The strains closest to the clade A and clade B included those circulating recently in Malaysia, Singapore, Philippines, Australia, and Guangdong, China, suggesting that Southeast Asia or Guangdong, China might be the origin of Hangzhou viruses of the clade A and clade B. The clade C was genetically distinct from the clade A, B and D, suggesting its independent introduction into Hangzhou. The strains close to the clade C came from Guangdong, Yunnan, Singapore, Vietnam, India, Pakistan, Sri Lanka, and Saudi Arabia.
Phylogenetic analysis of DENV-2 genomes and their genomic characteristics
The phylogenetic structure based on the DENV-2 genomes was similar with that based on DENV-2 E genes. 40 DENV-2 genomes (39 from patients and one from mosquito) were also divided into 4 clades all of which belonged to Cosmopolitan genotype (Fig. 5 and Supplementary Information file Table S1). The DENV-2 genomes of clade A, B and D were clustered together, suggesting that they had a recent common ancestor. The genomes of clade C had a relatively remote distance to the genomes of clade A, B and D. The phylogentic relationships at the DENV-2 genome level also supported that the 2017 Hangzhou dengue outbreak was caused by multiple lineages of DENV-2 Cosmopolitan genotype, and there were at least three starting spots.
None of amino acid mutations known to be associated to increased DENV replication and viral fitness in hosts has been observed in the genomes of the 2017 Hangzhou DENV-2 strains (Supplementary Information file Table S2) as well as the DENV-2 genome of strain GZ05/2014 isolated in the Guangdong outbreak in 2014 (ref.14).
Discussion
The 2017 dengue outbreak in Hangzhou is the largest historical outbreak in Zhejiang Province, involving a total of 1138 indigenous cases. To the best of our knowledge, the outbreak is the largest dengue outbreak in mainland China except Guangdong Province in the last decade. Yan et al. reported previously that in 2017 Zhejiang dengue outbreak, indigenous cases started at Gongshu District, Hangzhou, and then spread to the neighbor districts and outskirts, in some sera of which DENV-2 Cosmopolitan genotype was identified11. In this study, a number of viral sequences were employed in phylogenetic analysis, and our molecular epidemiological evidences both at the DENV E gene level and at the DENV genome level revealed that at least three lineages of DENV-2 Cosmopolitan genotype co-circulated during the outbreak. Moreover, combining the geographical epidemiological data and viral molecular data, we pinpointed three starting spots of the outbreak, the health club at Gongshu District, the Jinjiang street of Shangcheng District, and the Dongjia Xincun at Gongshu District, where strains of clade A, B, and C started to emerge respectively.
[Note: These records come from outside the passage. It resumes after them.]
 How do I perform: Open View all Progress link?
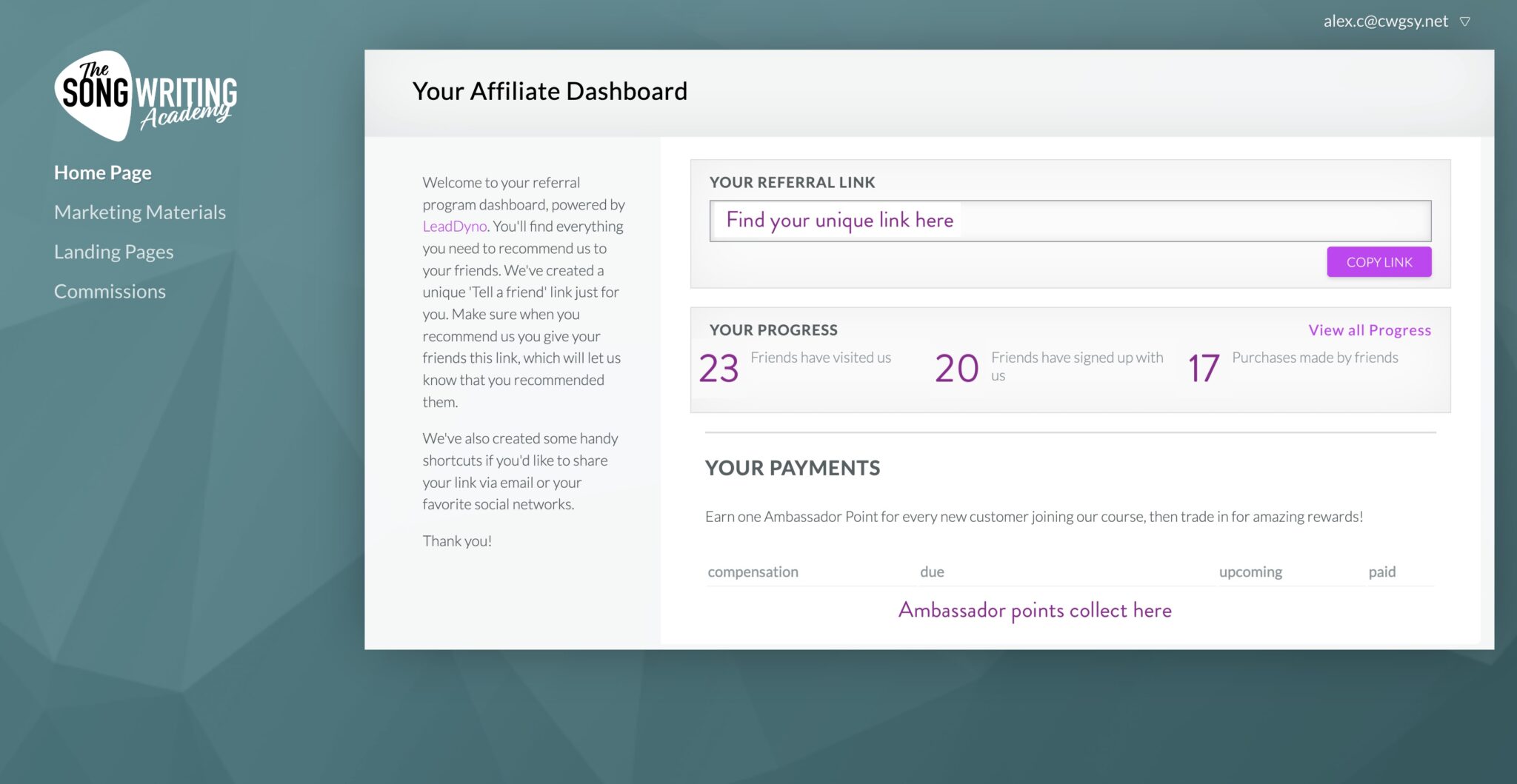click(x=1369, y=330)
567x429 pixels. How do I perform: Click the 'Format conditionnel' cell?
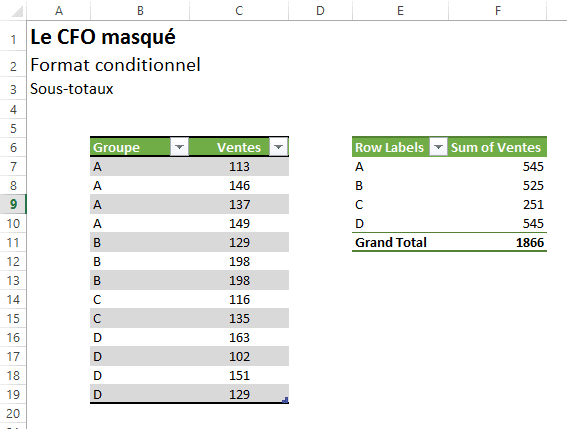pyautogui.click(x=115, y=65)
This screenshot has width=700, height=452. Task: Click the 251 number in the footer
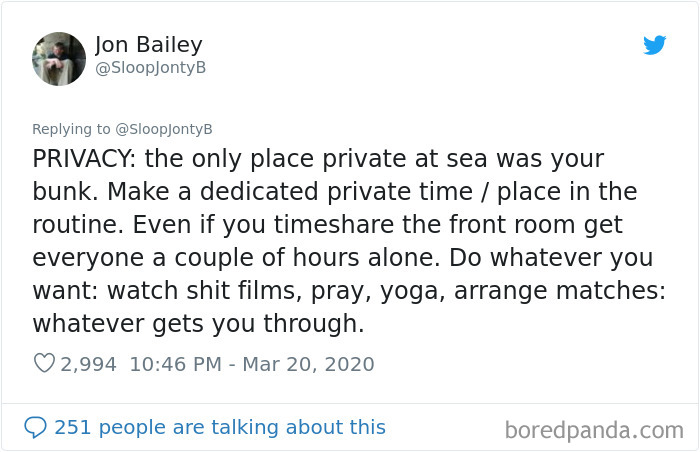(x=73, y=427)
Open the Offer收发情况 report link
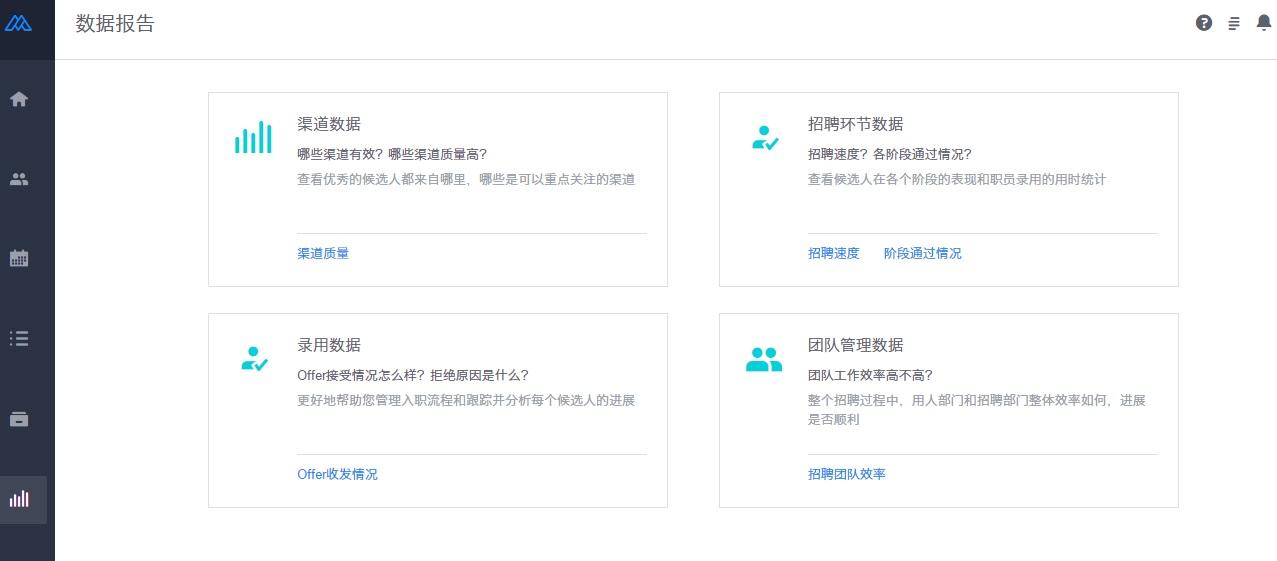Screen dimensions: 1277x561 point(337,474)
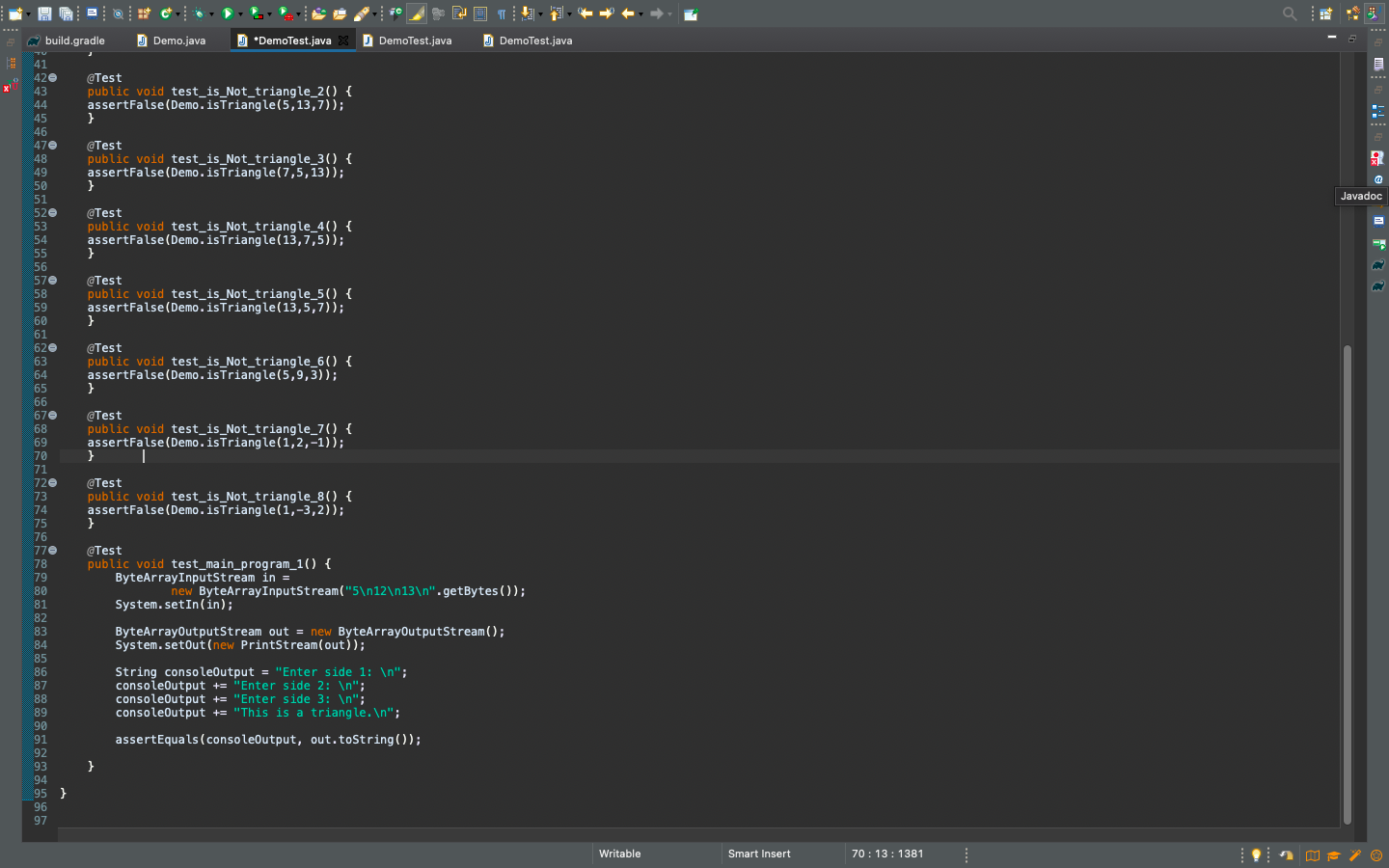Click the green Run button
This screenshot has width=1389, height=868.
tap(228, 14)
However none of the original sources of the initial strains of clade A, B, or C has been identified through our epidemiological investigation. These starting spots were located at urban areas of Hangzhou featuring high density and frequent mobility of human population, which made disease spread easier and faster.
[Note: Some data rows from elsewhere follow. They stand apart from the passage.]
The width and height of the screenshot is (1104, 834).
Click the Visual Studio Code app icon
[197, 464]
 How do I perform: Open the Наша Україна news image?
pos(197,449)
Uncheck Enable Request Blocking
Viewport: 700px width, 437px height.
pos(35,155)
Although all three circulating DNEV lineages belongs to the same genotype, the genetic distances among these lineages suggest that the initial strains of these three lineages were introduced independently into Hangzhou. On the basis of the sequence similarities among the Hangzhou viruses and global viruses both at E gene level and genome level, it is deduced that the strains of clade A and clade B might originate from Southeast Asia or Guangdong, China. The strains very close to clade C were found in much wider geographical areas, including Guangdong and Yunnan of China, and countries in Southeast Asia, South Asia, and Central Asia, such as Singapore, Vietnam, India, Pakistan, Sri Lanka, and Saudi Arabia, suggesting that the lineage of DENV-2 circulated widely. According to the Statistical Yearbook of Hangzhou 2017 published by Hangzhou Municipal Government, the numbers of overseas tourists visiting Hangzhou and Hangzhou citizens traveling abroad reached to 3632252 and 1598969, respectively, in 2016. Frequent moving of tourists between Hangzhou and dengue-endemic areas provided the prerequisite to the occurrence of multiple introductions of dengue into Hangzhou during a short period. Due to the limited sequences of DENVs, especially those currently circulating in dengue-endemic areas, available in public nucleic acids databases, it is now impossible to determine the exact origins of the Hangzhou viruses through comparing viral sequence similarities.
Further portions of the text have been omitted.